BOA argues that the same is true here — that since it could not open the file cabinets, the law firm had not relinquished "exclusive control" of the cabinets, and therefore this is not a bailment. But BOA reads far too much into the requirement of "exclusive control," essentially conflating it with a requirement of "complete access." As BOA's argument would seem to require, a bailment would never exist unless the alleged bailor had complete access to every nook, cranny, and compartment of the bailed property. But that is not the law. In fact, there is no requirement that a bailee even have knowledge of what, precisely, has been bailed — much less complete access to all parts of it. See, e.g., Rheaume v. Fleet Boston Fin. Corp., No. CV030564496S, 2005 WL 3370493, at *22-23 (Conn. Super. Ct. Nov. 16, 2005) ("[S]afe deposit boxes do create a relationship between the customer, as bailor, and the bank, as bailee `even though the bank has no knowledge as to the property deposited.'") (quoting Farnum v. Conn. Bank Trust Co., 22 Conn. Supp. 257, 261 (1960) (emphasis added); Bek v. Shawmut Bank Conn., N.A., No. CV 940314532S, 1996 WL 383326, at *3 (Conn. Super. Ct. May 16, 1996) (same); see also 1 Banking Law § 10.03 ("This relation of bailee-bailor is not disturbed by the fact that the safe deposit company does not know, and is not expected to know, the character or description of the property that is deposited in a safe deposit box or safe, any more than the relationship is changed if a bailee receives a trunk for safekeeping from a bailor, and the trunk is locked and the key retained by the bailor") (emphasis added).

The second case cited by BOA, Mac-aire Aviation Corporation v. Corporate Air, Inc., 6 Conn. Cir. Ct. 238 (1970) — which held that there was no bailment — actually demonstrates well why there was a bailment in this case. The defendant in Mac-aire rented hangar space from the plaintiff in order to store its airplanes. While the plaintiff argued that the hangar space was leased to the defendant, making the relationship that of landlord-tenant, the defendant argued that it was a bailment, with the planes being the bailed property. In agreeing with the plaintiff, the court found two factors particularly relevant. First, the court noted that in a prior, aborted action between the same parties, the defendant had described the relationship in its pleadings as a lease, which the court found "relevant and persuasive as judicial admissions that it was in fact a tenant of the plaintiffs." Id. at 252. Second, on the merits of the bailment argument, the court noted that the "essential element of bailment" — control over the allegedly bailed items — was missing. Id. In particular, the court noted that the defendant retained total control over the airplanes, as it was able (and did) move the airplanes within the hangar and moved them in and out of the hangar at its pleasure, and without needing the permission or participation of plaintiffs. See id. The court cited to Malone v. Santora, mentioned earlier, and analogized the situation to an automobile parking garage. See id. at 253. In those situations, the Connecticut courts recognize a distinction between "a car owner merely hir[ing] a place to put his car" — a lease — and "turn[ing] its possession over to the care and custody of the lot operator" — a bailment. Id. at 252-53.
◆ ◆ ◆ ◆
*DIRECTIVES*
1) In the bailment excerpt, what did the defendant in Mac-aire rent from the plaintiff, and why?
2) List every court case cited by name in the bailment excerpt.
3) Write the passage that follows the final sentence of the bailment excerpt.
◆ ◆ ◆ ◆
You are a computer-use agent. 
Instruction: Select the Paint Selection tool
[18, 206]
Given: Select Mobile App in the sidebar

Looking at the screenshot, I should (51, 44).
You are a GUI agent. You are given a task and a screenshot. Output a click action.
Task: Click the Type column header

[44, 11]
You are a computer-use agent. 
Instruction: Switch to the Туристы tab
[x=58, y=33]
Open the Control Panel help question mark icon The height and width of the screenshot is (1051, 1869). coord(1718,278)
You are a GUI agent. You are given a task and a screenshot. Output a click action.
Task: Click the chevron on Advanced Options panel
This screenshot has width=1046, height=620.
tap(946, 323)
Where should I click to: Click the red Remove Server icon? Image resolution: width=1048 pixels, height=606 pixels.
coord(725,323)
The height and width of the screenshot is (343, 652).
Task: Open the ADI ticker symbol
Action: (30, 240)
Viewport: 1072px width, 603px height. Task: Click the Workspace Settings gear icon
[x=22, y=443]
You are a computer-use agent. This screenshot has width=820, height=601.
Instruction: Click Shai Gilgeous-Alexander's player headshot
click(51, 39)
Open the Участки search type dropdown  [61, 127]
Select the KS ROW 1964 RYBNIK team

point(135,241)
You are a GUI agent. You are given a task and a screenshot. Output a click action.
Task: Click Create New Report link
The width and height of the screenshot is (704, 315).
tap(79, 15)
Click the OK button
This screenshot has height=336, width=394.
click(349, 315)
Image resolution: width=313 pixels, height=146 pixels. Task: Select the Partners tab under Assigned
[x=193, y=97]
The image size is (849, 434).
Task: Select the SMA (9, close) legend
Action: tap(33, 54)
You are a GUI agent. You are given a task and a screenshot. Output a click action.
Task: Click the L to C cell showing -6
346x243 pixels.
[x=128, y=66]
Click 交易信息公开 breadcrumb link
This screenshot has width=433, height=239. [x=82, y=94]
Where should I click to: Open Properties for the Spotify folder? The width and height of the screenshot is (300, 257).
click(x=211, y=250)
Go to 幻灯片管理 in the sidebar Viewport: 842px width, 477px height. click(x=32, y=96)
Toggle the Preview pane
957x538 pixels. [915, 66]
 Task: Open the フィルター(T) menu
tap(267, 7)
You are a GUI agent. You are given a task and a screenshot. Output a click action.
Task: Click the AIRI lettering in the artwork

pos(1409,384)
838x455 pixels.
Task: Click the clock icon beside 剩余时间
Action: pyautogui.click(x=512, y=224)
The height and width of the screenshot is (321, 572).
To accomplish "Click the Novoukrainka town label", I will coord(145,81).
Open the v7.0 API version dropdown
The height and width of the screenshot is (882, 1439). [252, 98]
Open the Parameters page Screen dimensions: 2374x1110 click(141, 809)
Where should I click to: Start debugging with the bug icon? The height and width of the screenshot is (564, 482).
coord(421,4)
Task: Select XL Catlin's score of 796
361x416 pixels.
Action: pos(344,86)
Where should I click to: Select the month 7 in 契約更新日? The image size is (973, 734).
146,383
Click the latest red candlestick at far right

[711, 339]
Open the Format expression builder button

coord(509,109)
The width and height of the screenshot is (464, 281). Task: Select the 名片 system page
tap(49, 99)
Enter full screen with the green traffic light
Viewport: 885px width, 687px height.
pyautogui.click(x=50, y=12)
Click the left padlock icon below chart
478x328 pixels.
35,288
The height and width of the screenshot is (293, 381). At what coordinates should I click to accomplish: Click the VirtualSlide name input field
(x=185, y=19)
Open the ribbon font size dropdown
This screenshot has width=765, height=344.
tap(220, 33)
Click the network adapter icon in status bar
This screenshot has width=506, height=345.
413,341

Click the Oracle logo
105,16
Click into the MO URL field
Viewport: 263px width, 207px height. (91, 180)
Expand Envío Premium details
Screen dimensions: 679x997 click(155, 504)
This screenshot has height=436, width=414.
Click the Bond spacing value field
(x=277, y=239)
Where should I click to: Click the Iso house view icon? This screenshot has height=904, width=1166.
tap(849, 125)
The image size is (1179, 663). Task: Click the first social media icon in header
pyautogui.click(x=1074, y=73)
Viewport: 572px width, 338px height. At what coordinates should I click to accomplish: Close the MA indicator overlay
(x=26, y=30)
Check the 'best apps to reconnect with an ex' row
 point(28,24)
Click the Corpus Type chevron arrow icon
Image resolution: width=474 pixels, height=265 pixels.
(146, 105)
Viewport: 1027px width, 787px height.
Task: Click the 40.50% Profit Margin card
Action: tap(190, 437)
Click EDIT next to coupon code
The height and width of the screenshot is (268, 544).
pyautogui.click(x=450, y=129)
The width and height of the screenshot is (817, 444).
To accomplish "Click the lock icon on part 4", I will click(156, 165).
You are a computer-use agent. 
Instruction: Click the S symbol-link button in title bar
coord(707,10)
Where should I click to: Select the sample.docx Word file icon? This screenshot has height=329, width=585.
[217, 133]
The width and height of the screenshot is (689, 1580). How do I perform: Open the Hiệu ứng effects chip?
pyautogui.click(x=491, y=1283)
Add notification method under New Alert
◆ ◆ ◆ ◆
*PER-TASK ANSWERS*
1) Hangar space, in order to store its airplanes.

2) Rheaume v. Fleet Boston Fin. Corp.; Farnum v. Conn. Bank Trust Co.; Bek v. Shawmut Bank Conn., N.A.; Mac-aire Aviation Corporation v. Corporate Air, Inc.; Malone v. Santora

3)
Applying those same principles to this case, the Court has no trouble concluding that this was a bailment. Unlike the planes in Mac-Aire, Martin Lucas could not even access its file cabinets without the permission and active participation of Bank personnel. BOA restricted access to not just to the building, but also the bank vault, and even the file cabinets themselves, in that it required the law firm to designate particular people to have access and took upon itself the duty to ensure only those people gained access. BOA's arguments that this was not a bailment are simply erroneous.

The Bank also implies an additional argument by stating that"[a] bailment may not exist when the goods entrusted to a party properly are intermingled or commingled with goods belonging to others." Defs.' Mem. in Supp. [doc. # 41] at 22. BOA cites B.A. Ballou Co., 218 Conn. 749 (1991), for this proposition. However, not only did Ballou involve fungible goods, but the court in that case explicitly held that "the commingling of fungible goods alone does not defeat a bailment when the bailor specifically intended to retain ownership of a known share of the commingled goods." Id. at 754. See also Mystic Color Lab, Inc. v. Auctions Worldwide, LLC, 284 Conn. 408, 420 (2007) ("If the purported bailee is not bound to return the same items that were delivered to him by the bailor, but may deliver any other item or items of equal value, there is no bailment."). That is clearly not the situation here, as it would have mattered a great deal if Martin Lucas had bailed its clients documents but received another firm's documents back in return.

IV.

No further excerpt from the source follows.